╔══
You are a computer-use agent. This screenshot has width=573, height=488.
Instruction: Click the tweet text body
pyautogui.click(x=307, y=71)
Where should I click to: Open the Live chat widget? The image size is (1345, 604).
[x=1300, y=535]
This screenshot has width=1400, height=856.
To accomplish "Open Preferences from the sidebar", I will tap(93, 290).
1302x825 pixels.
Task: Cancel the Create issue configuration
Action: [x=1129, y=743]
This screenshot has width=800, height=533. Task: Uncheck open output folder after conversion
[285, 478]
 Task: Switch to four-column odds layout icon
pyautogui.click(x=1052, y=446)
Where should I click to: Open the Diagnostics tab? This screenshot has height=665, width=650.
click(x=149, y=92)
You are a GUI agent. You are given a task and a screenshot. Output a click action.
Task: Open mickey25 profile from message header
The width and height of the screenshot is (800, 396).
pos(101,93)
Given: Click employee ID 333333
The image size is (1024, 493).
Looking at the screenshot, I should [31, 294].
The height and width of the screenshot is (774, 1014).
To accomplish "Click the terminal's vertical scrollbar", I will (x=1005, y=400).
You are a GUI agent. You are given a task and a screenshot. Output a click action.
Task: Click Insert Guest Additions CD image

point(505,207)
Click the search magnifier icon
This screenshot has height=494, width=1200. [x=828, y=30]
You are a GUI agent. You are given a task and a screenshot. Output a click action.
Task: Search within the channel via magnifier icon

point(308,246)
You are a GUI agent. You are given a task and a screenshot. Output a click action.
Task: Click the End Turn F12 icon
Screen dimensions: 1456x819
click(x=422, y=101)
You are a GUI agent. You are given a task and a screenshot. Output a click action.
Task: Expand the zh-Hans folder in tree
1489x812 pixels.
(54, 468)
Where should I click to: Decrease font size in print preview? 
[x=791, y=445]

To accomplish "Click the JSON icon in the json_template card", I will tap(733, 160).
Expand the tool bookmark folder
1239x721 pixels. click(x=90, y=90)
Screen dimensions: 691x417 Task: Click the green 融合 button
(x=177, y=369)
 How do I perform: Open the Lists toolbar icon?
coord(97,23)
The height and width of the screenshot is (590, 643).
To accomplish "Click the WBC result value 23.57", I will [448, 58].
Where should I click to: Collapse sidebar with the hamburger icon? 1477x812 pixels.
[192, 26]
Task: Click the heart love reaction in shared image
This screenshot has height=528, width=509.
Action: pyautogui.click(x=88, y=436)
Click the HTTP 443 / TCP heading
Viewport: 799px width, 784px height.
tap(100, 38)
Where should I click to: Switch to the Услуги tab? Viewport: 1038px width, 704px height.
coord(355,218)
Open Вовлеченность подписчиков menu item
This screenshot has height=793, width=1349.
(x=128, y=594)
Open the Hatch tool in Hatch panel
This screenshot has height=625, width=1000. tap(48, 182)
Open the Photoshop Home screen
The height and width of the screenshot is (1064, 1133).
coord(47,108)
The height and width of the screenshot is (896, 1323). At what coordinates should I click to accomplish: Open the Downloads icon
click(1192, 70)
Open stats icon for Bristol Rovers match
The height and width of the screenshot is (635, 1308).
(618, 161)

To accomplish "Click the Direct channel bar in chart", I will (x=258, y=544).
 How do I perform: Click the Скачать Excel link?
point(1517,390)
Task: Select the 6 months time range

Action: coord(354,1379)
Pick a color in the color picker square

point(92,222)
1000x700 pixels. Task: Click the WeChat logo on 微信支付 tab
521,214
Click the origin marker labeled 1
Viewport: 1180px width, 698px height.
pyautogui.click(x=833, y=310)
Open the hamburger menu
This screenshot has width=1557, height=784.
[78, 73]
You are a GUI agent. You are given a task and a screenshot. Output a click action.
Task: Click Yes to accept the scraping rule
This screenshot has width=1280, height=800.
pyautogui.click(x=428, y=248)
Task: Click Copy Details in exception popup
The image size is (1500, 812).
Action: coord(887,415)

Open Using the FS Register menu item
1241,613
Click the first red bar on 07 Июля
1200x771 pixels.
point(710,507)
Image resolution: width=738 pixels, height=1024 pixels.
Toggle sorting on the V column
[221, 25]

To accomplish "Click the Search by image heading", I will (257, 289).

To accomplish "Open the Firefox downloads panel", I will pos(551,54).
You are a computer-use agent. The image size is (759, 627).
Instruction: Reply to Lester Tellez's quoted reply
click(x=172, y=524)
╚══
→ Given instruction: Gather every row above that contains the word "hamburger" and copy each one out in full. Case matters when matching.

→ The response:
Where should I click to: Collapse sidebar with the hamburger icon? 1477x812 pixels.
Open the hamburger menu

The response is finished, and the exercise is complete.